# 45-70 Buck



## Beave82 (Apr 6, 2006)

After a long bow season spent passing up some bucks and missing one nice one, I was able to harvest a good one Monday afternoon with my 45-70. The accuracy of the straight wall cartridge rifles is nice to have. I spent time practicing at 200 yards in case the opportunity ever presented itself. Had this guy sneak in behind me and in the end had to settle for a 20 yard shot.


----------



## Fisherman 3234 (Sep 8, 2008)

Very nice Buck, Congratulations!!!


----------



## Beave82 (Apr 6, 2006)

Bigger photo


----------



## Beave82 (Apr 6, 2006)

One more of him going away.

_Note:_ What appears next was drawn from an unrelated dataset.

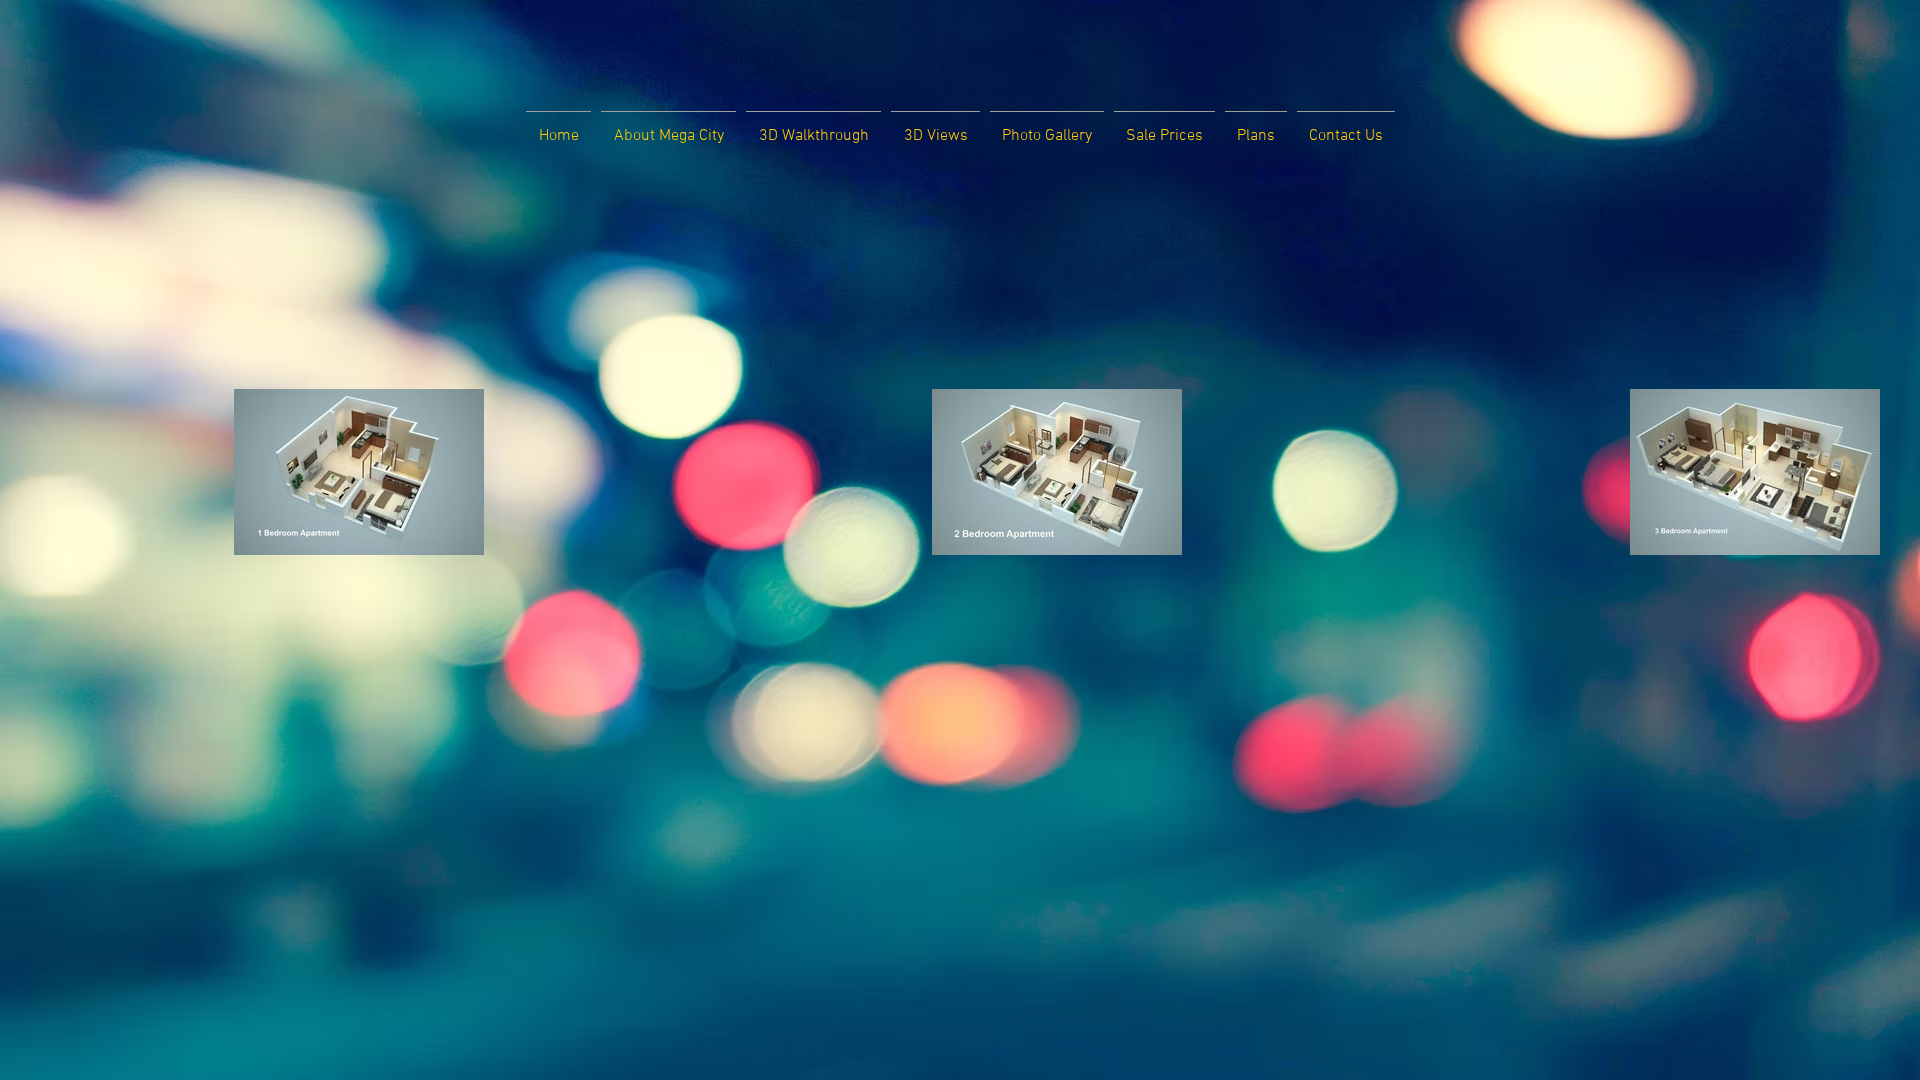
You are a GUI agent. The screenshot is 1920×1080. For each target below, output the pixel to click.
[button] (668, 127)
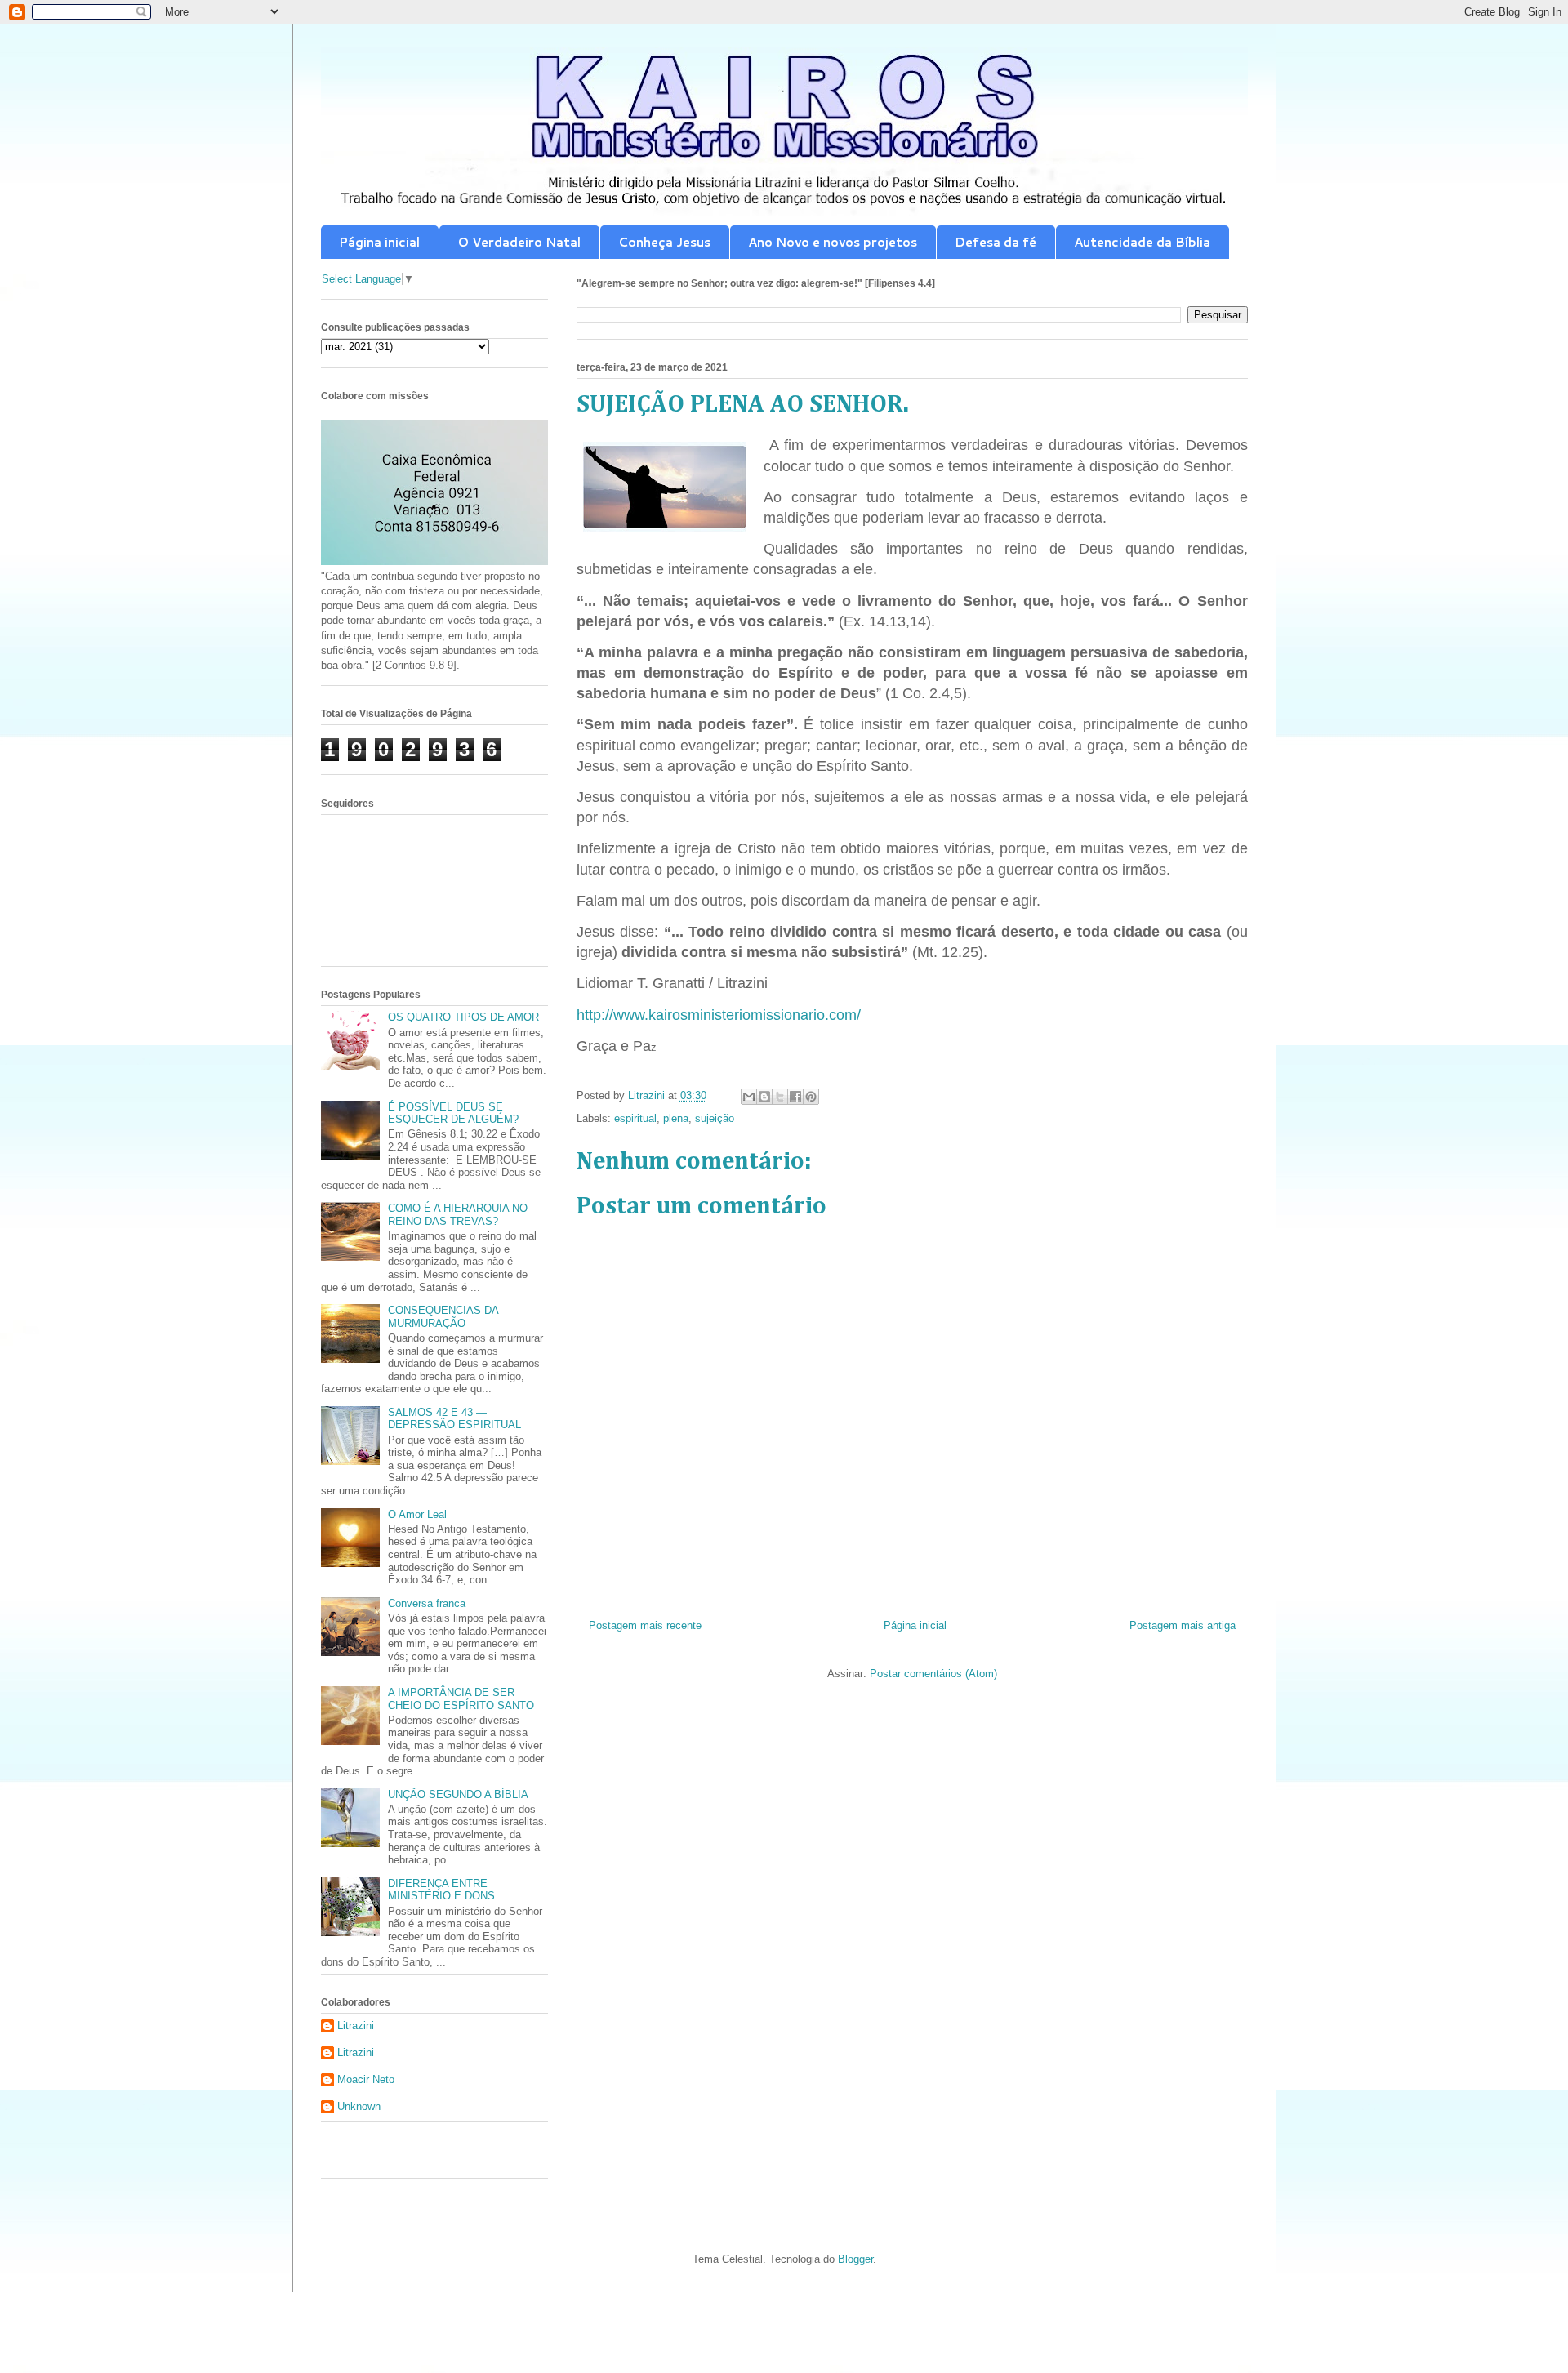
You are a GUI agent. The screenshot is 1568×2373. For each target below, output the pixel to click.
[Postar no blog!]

The only history I had with this buck was that I bumped him two weeks ago walking in and this is all I saw


----------



## Mad-Eye Moody (May 27, 2008)

Not sure which is nicer, that lever gun or the deer! I pick both.


----------



## Slab assassin 55 (Jan 27, 2013)

Beast congrats!!!


Posted using Outdoor Hub Campfire


----------



## Lundy (Apr 5, 2004)

Awesome deer, congratulations


----------



## Sasamafras (Oct 13, 2011)

Wow great buck! Awesome to see new pcrs in action.


----------



## canoe carp killer (Apr 2, 2014)

That's awesome!! Great pic. Love the gun on the rack 


Sent from my iPhone using Ohub Campfire


----------



## T-180 (Oct 18, 2005)

Great buck !!!
How did the round perform ?? Was there much meat damage & was the exit hole huge ??


----------



## Beave82 (Apr 6, 2006)

I had to get a little creative with the shot placement as he was walking right at my tree stand he go a little close. I shot him almost right in between his shoulder blades from the top down. The round took out his spine and traveled into his chest and down one side of his ribcage leaving a pretty nasty 5 inch long and 2 inch wide gash in his ribcage on the inside The bullet then exited low just behind the shoulder so there was very little meat loss as I didn't hit the shoulder. It dropped him in his tracks and made for a very quick kill.


----------



## Saugernut (Apr 22, 2013)

Man nothing to say but, awesome. Congrats


----------